Opinion
1965
October 23, 2003.
Judgment (denominated an order), Supreme Court, New York County (Herman Cahn, J.), entered on or about March 4, 2003, which, inter alia, granted respondent's motion to confirm a final arbitration award, unanimously affirmed, with costs.
Lawrence Bernstein, for petitioner-appellant.
Roy W. Breitenbach, for respondent-respondent.
Before: Saxe, J.P., Rosenberger, Friedman, Marlow, JJ.
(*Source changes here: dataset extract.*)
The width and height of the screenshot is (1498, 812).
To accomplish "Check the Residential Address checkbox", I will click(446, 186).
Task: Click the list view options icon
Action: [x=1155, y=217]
The IAS court properly denied petitioner's cross motion to vacate the award. In the absence of impropriety (CPLR 7511[b][1]), a court may vacate an award that "is violative of a strong public policy, is totally irrational or clearly exceeds a specifically enumerated limitation on the arbitrator's power" (Matter of Town of Callicoon [Civil Serv. Employees Assn., Town of Callicoon Unit], 70 N.Y.2d 907, 908). The arbitrator did not exceed the scope of the authority conferred upon her by the broad arbitration provision of the contract. Nor has petitioner established that the award was irrational or violative of public policy. A court may not substitute its judgment for that of the arbitrator either with respect to the interpretation of facts or the application of remedies (Matter of New York State Correctional Officers and Police Benevolent Assn. v. State of New York, 94 N.Y.2d 321, 326; Azrielant v. Azrielant, 301 A.D.2d 269, 275, lv denied 99 N.Y.2d 509). Judicial intervention would contravene "the strong public policy of this State to favor the resolution of disputes in arbitration as a means of conserving scarce judicial resources" (Bank of Tokyo-Mitsubishi, Ltd. v. Kvaerner a.s., 243 A.D.2d 1, 9, citing Rio Algom v. Sammi Steel Co., Ltd., 168 A.D.2d 250, lv denied 78 N.Y.2d 853).
THIS CONSTITUTES THE DECISION AND ORDER OF THE SUPREME COURT, APPELLATE DIVISION, FIRST DEPARTMENT.